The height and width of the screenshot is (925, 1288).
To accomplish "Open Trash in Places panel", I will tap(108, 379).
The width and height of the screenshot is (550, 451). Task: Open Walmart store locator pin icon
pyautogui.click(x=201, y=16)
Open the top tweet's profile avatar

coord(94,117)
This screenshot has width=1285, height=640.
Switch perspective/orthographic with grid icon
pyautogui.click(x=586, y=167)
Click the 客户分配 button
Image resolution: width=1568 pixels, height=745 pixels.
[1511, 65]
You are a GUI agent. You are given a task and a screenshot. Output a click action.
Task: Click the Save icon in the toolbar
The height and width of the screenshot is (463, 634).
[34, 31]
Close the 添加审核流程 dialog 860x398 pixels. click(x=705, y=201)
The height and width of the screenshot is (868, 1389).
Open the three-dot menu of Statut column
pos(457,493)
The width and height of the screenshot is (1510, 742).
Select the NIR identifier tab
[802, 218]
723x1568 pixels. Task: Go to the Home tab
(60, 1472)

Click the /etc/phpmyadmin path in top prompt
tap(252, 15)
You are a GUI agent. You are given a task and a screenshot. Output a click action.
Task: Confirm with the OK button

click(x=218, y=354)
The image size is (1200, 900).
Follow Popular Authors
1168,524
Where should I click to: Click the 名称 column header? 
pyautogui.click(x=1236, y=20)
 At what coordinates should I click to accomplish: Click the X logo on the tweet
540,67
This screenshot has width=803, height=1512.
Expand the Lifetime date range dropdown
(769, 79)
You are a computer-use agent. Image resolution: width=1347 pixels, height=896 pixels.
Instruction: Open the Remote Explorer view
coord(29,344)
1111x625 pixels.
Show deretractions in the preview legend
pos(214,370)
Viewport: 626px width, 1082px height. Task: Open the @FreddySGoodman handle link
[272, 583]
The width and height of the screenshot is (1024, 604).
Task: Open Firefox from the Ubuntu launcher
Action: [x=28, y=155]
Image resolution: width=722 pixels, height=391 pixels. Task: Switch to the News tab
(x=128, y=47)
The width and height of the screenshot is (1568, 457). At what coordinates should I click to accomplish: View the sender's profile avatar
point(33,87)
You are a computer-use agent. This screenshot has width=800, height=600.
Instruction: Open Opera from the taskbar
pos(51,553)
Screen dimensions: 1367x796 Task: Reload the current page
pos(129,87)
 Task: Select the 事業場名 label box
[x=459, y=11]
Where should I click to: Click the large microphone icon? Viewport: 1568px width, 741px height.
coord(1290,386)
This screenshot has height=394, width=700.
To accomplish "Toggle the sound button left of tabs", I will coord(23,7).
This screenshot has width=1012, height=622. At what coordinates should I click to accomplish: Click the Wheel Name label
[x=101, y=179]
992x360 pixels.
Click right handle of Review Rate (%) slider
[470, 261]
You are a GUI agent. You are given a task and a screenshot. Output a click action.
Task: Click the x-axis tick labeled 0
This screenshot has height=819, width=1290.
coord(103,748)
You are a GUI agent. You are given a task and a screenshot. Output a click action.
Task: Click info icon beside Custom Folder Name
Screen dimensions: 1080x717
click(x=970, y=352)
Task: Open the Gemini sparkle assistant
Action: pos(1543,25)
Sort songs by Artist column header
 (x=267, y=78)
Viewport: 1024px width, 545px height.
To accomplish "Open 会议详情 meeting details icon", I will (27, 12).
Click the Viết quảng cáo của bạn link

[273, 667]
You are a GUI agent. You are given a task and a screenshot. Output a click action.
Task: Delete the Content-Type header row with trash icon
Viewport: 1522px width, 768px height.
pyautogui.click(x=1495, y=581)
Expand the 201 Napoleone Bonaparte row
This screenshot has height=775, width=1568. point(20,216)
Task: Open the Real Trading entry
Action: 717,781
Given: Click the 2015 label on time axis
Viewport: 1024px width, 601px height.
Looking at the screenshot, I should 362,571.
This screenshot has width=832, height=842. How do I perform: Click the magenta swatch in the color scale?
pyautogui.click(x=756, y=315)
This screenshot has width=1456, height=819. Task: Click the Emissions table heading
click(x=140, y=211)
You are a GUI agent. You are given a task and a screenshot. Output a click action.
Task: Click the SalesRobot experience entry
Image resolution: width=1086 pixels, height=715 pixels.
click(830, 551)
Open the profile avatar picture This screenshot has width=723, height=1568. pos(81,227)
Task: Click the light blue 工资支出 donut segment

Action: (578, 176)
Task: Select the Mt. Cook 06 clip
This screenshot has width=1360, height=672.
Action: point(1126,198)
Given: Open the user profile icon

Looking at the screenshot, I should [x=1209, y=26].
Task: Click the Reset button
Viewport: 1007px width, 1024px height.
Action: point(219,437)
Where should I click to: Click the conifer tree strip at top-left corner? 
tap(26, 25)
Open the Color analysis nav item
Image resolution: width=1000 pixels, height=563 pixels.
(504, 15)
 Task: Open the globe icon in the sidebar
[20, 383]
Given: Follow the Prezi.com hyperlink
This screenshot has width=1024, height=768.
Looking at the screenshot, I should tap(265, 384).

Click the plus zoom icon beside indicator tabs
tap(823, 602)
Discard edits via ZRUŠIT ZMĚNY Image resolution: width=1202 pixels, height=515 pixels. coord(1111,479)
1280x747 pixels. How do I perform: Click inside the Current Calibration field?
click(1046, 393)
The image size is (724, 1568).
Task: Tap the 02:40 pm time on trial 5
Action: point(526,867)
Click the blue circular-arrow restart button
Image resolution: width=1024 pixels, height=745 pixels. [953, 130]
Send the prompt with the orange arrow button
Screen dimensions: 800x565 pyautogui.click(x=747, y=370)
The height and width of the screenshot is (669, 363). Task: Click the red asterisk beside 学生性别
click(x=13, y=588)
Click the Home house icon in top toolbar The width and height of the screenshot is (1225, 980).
──────────
Using the entries, state how many of their lines hold "toolbar"; give the number and no more.

2